◆ ACTION ITEM
How many lines in the entries below include the word "agent"? Respond with the number only.

◆ EXTRACTED DATA

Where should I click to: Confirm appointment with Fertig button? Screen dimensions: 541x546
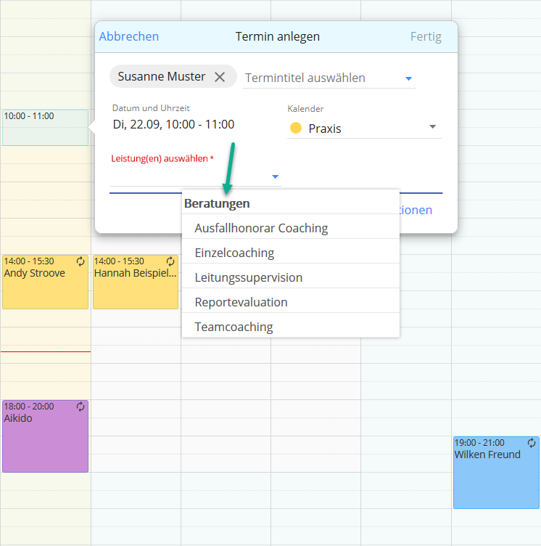[x=426, y=36]
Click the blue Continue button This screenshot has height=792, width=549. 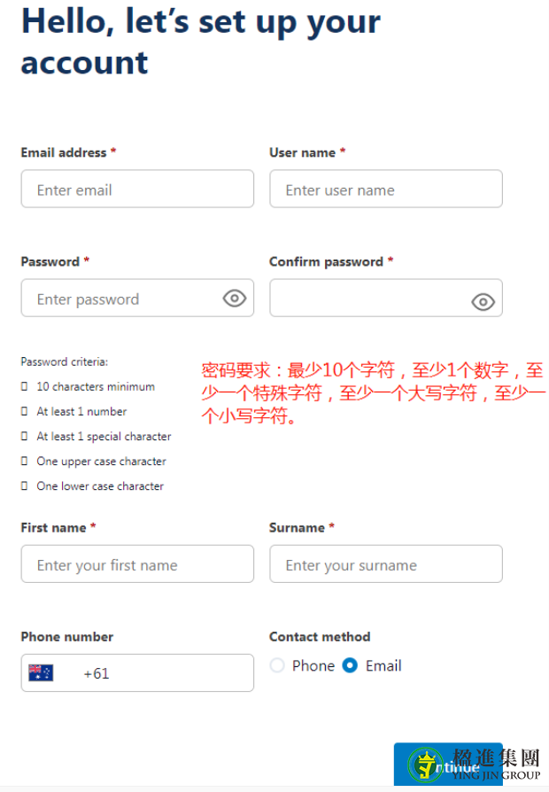448,764
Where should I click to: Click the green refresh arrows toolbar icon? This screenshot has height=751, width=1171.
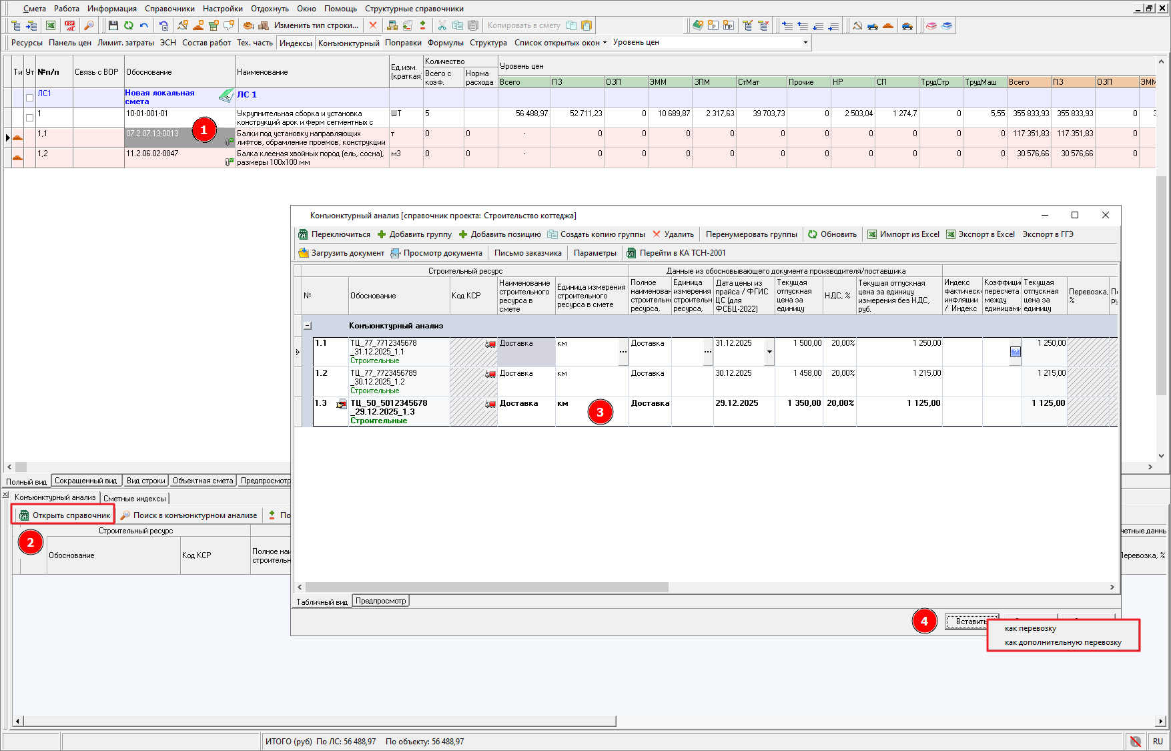pos(128,25)
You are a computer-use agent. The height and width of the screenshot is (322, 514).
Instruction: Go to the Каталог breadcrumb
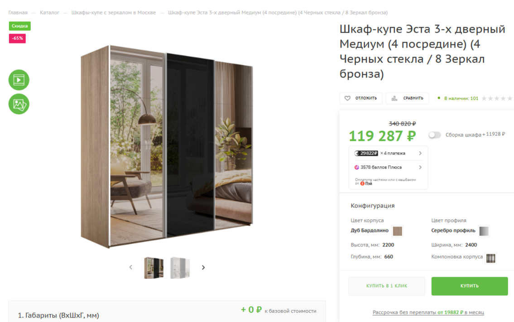[x=49, y=13]
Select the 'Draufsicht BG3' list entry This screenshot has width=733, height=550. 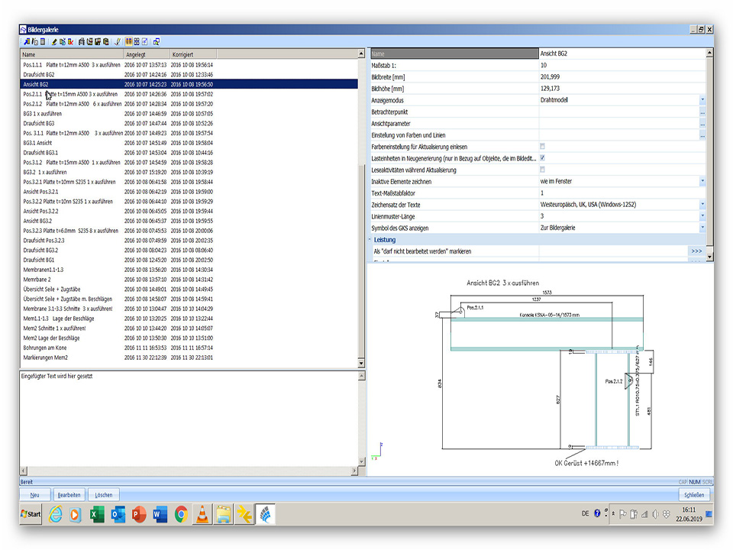click(x=39, y=123)
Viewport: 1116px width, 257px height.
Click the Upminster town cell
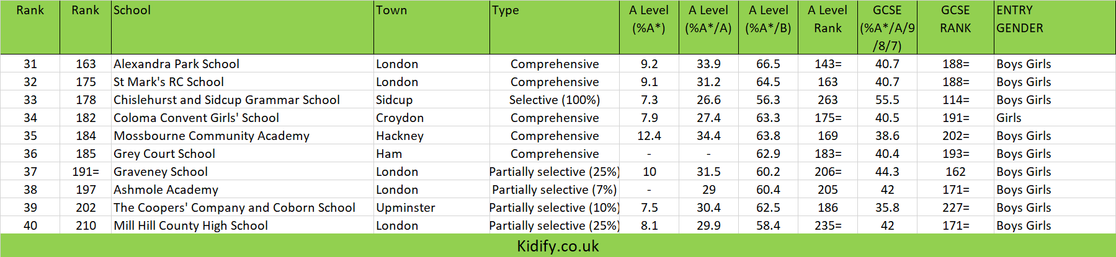coord(432,207)
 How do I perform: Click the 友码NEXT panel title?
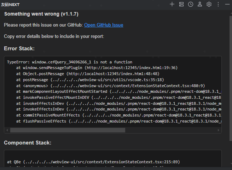(10, 4)
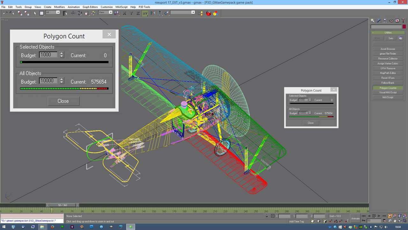This screenshot has width=408, height=230.
Task: Click the crimson object color swatch
Action: (404, 27)
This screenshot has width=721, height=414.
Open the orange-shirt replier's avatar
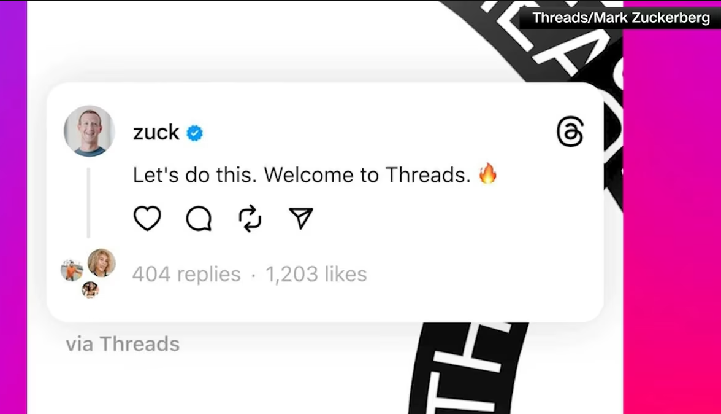point(72,270)
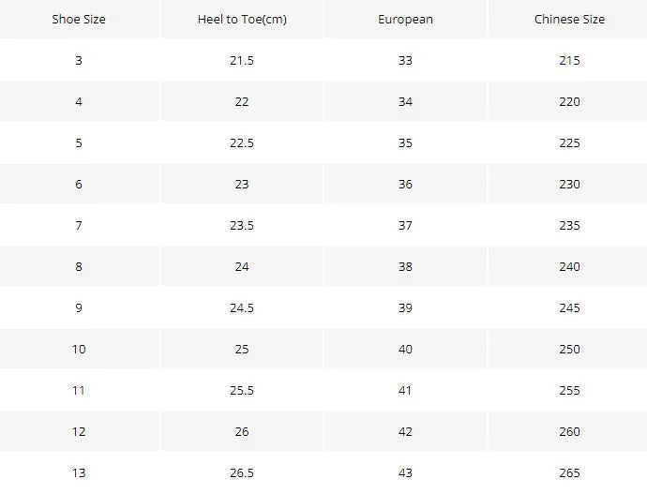Click Chinese size 230 cell
647x494 pixels.
(569, 185)
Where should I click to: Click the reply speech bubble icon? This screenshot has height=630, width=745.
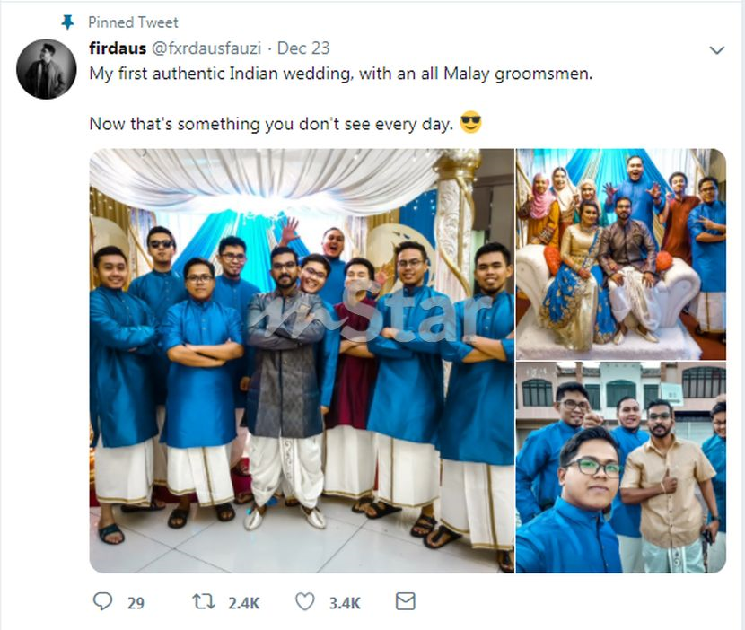(x=103, y=602)
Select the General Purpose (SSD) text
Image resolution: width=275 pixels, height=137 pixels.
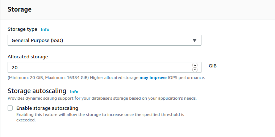[37, 40]
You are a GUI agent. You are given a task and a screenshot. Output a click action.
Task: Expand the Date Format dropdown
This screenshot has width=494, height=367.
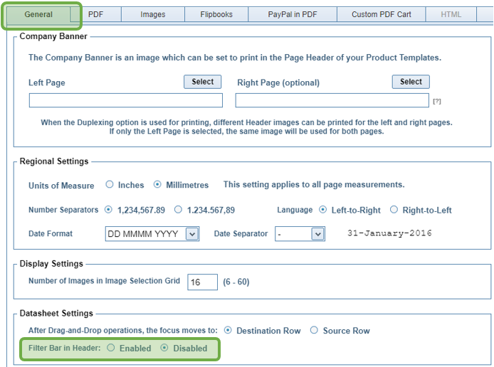(191, 234)
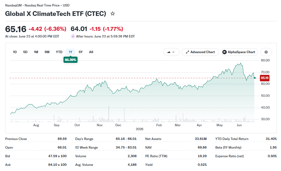This screenshot has width=281, height=171.
Task: Expand the chart type dropdown chevron
Action: click(x=173, y=52)
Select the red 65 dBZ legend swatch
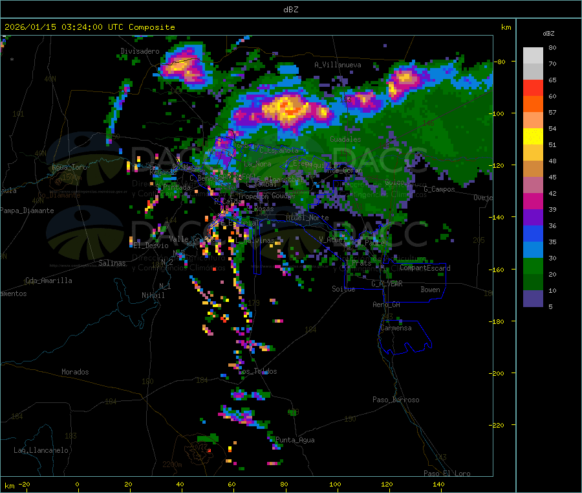582x493 pixels. coord(533,87)
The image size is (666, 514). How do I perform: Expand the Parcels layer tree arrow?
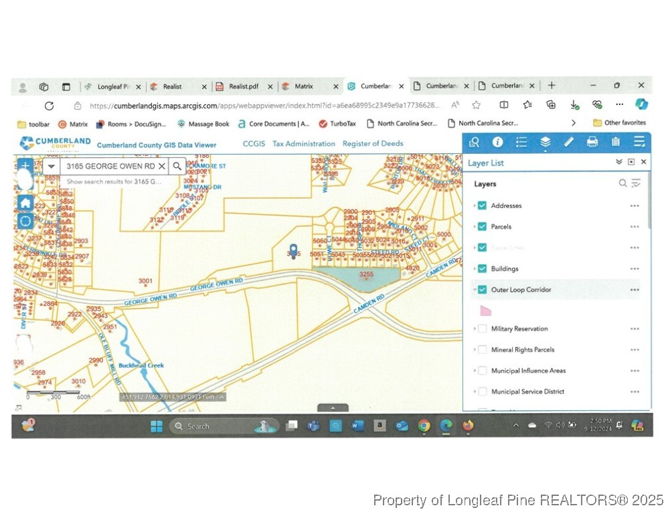(x=475, y=227)
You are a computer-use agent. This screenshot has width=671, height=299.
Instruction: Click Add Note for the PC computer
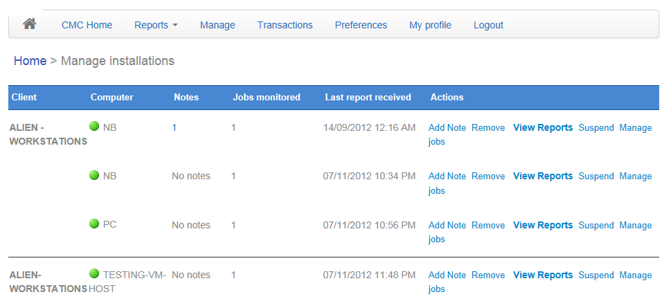pyautogui.click(x=447, y=225)
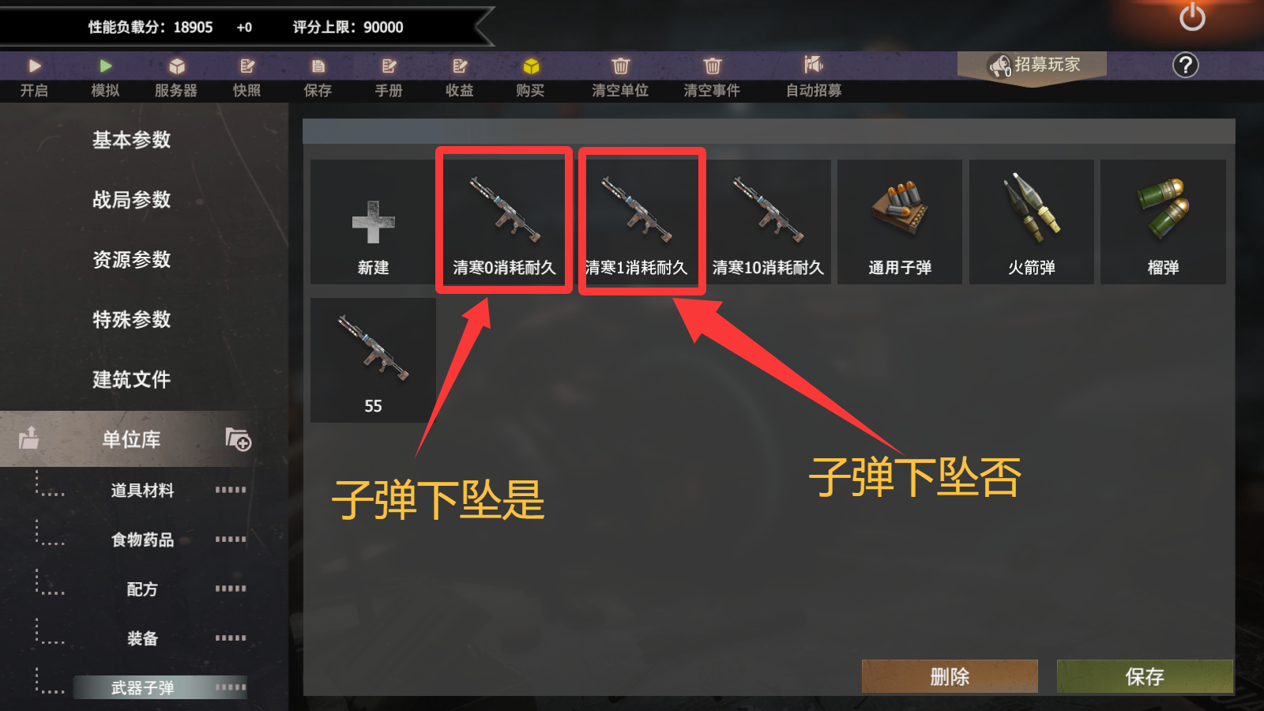Open the help question mark icon
Image resolution: width=1264 pixels, height=711 pixels.
1185,66
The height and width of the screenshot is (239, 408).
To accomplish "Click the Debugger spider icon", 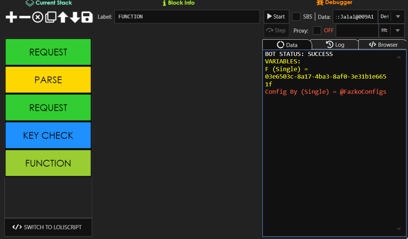I will [x=321, y=3].
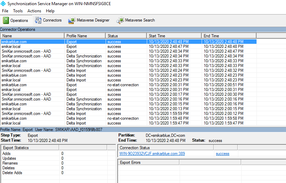The height and width of the screenshot is (183, 286).
Task: Open the Metaverse Search icon
Action: click(x=120, y=20)
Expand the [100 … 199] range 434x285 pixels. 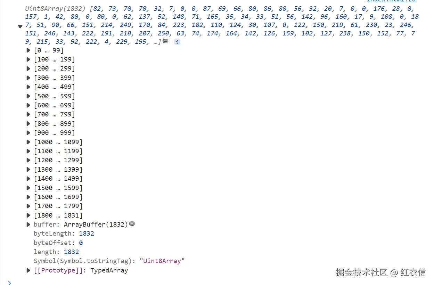[28, 59]
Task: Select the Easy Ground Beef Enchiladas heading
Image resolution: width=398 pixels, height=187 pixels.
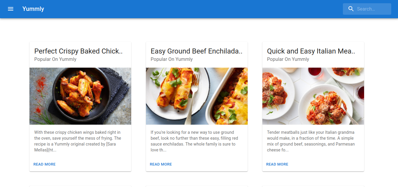Action: point(196,51)
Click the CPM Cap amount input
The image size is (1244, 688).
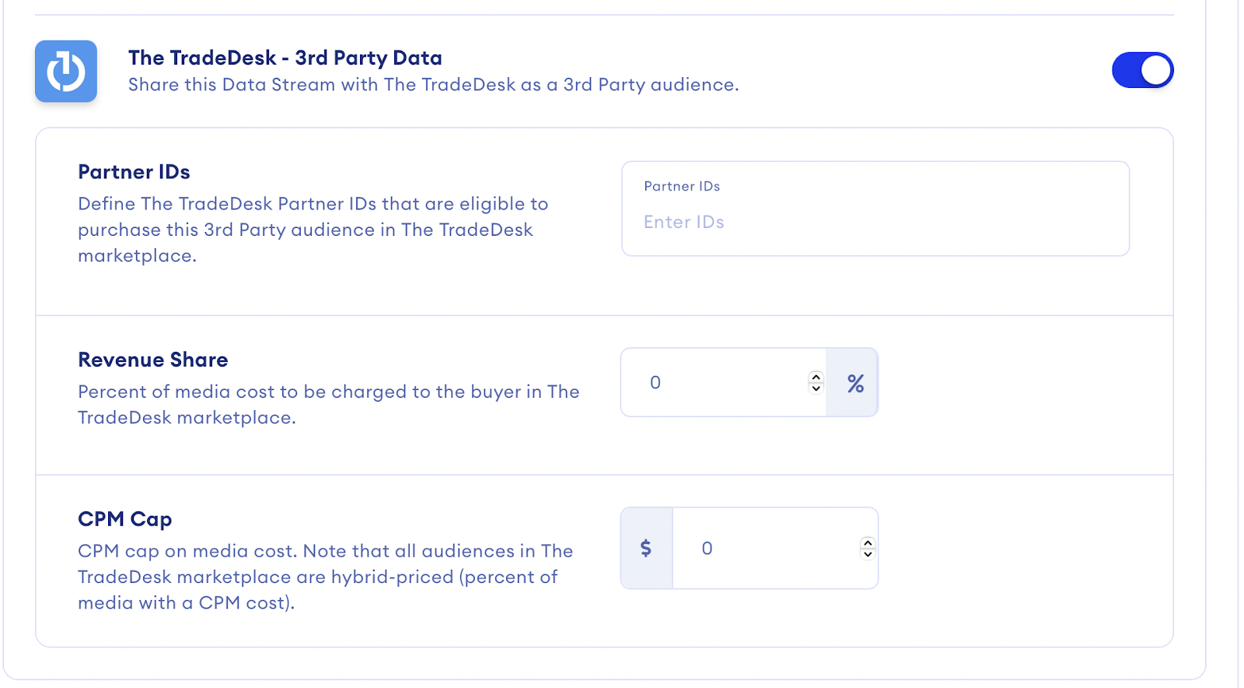[766, 549]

◆ FINAL ANSWER
3